• PROMPT: Across the listing below, work out how many lines include the word "para". Give the number alone.

DATASET RECORDS Block Start

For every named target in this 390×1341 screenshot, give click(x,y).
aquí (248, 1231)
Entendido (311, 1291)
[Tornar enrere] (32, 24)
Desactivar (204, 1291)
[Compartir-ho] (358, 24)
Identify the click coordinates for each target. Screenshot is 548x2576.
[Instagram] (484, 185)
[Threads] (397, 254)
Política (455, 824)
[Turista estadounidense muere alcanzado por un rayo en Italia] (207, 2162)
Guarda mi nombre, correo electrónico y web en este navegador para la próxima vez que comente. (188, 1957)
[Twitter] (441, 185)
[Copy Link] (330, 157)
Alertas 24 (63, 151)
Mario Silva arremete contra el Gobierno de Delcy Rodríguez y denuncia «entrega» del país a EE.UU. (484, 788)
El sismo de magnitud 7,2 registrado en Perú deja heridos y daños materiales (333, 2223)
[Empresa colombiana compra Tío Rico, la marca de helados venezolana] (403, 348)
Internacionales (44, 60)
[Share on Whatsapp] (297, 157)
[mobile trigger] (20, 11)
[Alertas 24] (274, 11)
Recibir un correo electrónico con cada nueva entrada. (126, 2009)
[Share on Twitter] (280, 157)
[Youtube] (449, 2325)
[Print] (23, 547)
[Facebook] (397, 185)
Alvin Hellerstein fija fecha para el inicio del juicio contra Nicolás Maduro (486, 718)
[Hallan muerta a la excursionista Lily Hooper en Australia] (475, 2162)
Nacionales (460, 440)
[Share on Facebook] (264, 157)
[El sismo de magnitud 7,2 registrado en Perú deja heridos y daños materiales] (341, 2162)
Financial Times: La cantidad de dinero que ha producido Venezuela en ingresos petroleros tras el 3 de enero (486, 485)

DATASET RECORDS Block End

• RESULT OF THE TASK: 2